Behle dringt unterdessen in das Haus der Familie Phillipp ein, für deren Firma er und Freudenreich gearbeitet haben. Er hält Philipps Sohn für den Mörder von Schmoller und bedroht ihn mit einer Waffe, zieht dann aber wieder ab, als Bienzle auftaucht. Es stellt sich heraus, dass Behle eigentlich Ingenieur ist und einst herausragende Erfindungen im Dienste der Firma Philipp gemacht hatte, von denen Philipp bis heute profitiert und für die Behle nie angemessen entschädigt worden ist. Bienzle hat den aufgesammelten Dokumenten überdies entnommen, dass an den von Behle längst entwickelten Patenten in einer Scheinfirma in Liechtenstein geforscht wird und die Firma auf diese Weise Steuern hinterzieht. Der ermordete Bankfilialleiter Schmoller hatte all dies erkannt und entsprechende Beweise in der Dokumentenmappe gesammelt. Er konfrontiert Philipp Sen. mit den Erkenntnissen, dieser weist aber jede Schuld von sich. Nachdem sich Bienzle verabschiedet hat, teilt Philipps Sohn Werner, der alles mit angehört hat, seinem Vater mit, dass der zweite Täter nun im Besitz der Beweise sei und die Familie genauso erpressen wolle wie Freudenreich.
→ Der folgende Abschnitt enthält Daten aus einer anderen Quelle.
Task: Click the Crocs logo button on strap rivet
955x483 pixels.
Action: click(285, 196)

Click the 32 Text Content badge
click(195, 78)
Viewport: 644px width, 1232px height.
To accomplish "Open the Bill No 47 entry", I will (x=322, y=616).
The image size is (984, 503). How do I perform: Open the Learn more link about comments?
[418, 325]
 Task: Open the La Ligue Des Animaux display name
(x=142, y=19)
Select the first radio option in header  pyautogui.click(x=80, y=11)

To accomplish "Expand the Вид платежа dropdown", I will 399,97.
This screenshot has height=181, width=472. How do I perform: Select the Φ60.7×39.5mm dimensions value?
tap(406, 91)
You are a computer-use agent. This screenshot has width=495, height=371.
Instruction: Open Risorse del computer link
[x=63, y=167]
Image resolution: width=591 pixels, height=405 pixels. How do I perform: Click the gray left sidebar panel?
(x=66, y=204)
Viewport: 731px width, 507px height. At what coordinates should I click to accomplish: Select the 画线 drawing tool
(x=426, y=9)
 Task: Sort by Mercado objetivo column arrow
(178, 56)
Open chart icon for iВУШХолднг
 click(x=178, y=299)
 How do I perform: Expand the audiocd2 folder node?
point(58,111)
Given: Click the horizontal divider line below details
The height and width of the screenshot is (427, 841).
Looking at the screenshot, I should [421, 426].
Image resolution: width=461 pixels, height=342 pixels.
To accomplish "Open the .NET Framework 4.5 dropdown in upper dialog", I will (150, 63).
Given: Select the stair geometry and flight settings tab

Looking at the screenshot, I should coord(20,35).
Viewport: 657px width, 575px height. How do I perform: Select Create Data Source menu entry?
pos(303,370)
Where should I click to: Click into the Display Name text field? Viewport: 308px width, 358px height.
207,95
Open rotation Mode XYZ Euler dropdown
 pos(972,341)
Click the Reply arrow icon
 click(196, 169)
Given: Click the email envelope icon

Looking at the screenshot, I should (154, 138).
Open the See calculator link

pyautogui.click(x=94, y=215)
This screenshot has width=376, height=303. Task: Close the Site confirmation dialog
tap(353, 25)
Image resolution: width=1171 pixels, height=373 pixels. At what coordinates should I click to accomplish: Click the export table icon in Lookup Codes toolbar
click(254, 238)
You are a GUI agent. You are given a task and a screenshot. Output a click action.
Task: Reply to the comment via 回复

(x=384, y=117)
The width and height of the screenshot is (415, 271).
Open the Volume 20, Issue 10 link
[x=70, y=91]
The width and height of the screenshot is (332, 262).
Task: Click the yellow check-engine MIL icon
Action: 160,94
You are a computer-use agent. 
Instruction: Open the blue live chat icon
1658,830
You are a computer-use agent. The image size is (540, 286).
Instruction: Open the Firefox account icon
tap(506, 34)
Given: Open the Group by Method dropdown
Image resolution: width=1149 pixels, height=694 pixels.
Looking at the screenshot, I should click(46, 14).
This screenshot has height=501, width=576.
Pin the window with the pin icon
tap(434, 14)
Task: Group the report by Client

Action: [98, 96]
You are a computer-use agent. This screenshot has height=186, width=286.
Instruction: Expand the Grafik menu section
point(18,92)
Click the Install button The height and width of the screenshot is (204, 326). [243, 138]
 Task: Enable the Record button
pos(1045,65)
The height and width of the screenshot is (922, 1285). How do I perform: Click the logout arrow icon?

Hannelore findet im Gespräch mit einem der Kinder, die den ersten Mord beobachtet haben, heraus, dass auch dieser Täter nicht sofort gehinkt, sondern offensichtlich simuliert hat, womit Behle endgültig entlastet werden kann. Bienzle hat den Verdacht, dass der einseitig ermittelnde Kommissar Keuerleber in die Sache involviert ist und dringt während des großen Fasnetsumzuges unter einem Vorwand in dessen Wohnung ein. Er stellt fest, dass der Kommissar über seine Verhältnisse lebt, kehrt zurück zum Polizeirevier und lässt Keuerlebers Schrank aufbrechen. In ihm befinden sich sowohl das Narrenhäs des zweiten Mörders als auch die gesuchte Dokumentenmappe. Diese enthält überdies Hinweise darauf, dass Keuerleber regelmäßige Zahlungen der Firma Phillipp erhielt. Behle, der nach wie vor Werner Philipp für den Schuldigen hält, nähert sich kostümiert dem Fasnetwagen, auf dem sich dieser befindet, und greift ihn an. Keuerleber, der zu Philipps Schutz abgestellt war, will die Gelegenheit nutzen um Behle zu erschießen. Bienzle kann aber mit Hilfe von zwei Polizisten noch rechtzeitig eingreifen. Er lässt Keuerleber festnehmen und abführen.
Die Erstausstrahlung des Films wurde von 9,44 Millionen Zuschauern verfolgt, was einem Marktanteil von 26,2 Prozent für Das Erste entsprach.[6]
„Das Drehbuch von Felix Huby [...] baut gute neue Ideen in allgemein bekannte Krimi-Muster ein.“
Der Film wurde 2010 auf DVD veröffentlicht. Er wurde zudem als Teil der zeitgleich erschienenen Bienzle-Box mit drei weiteren Filmen der Reihe veröffentlicht.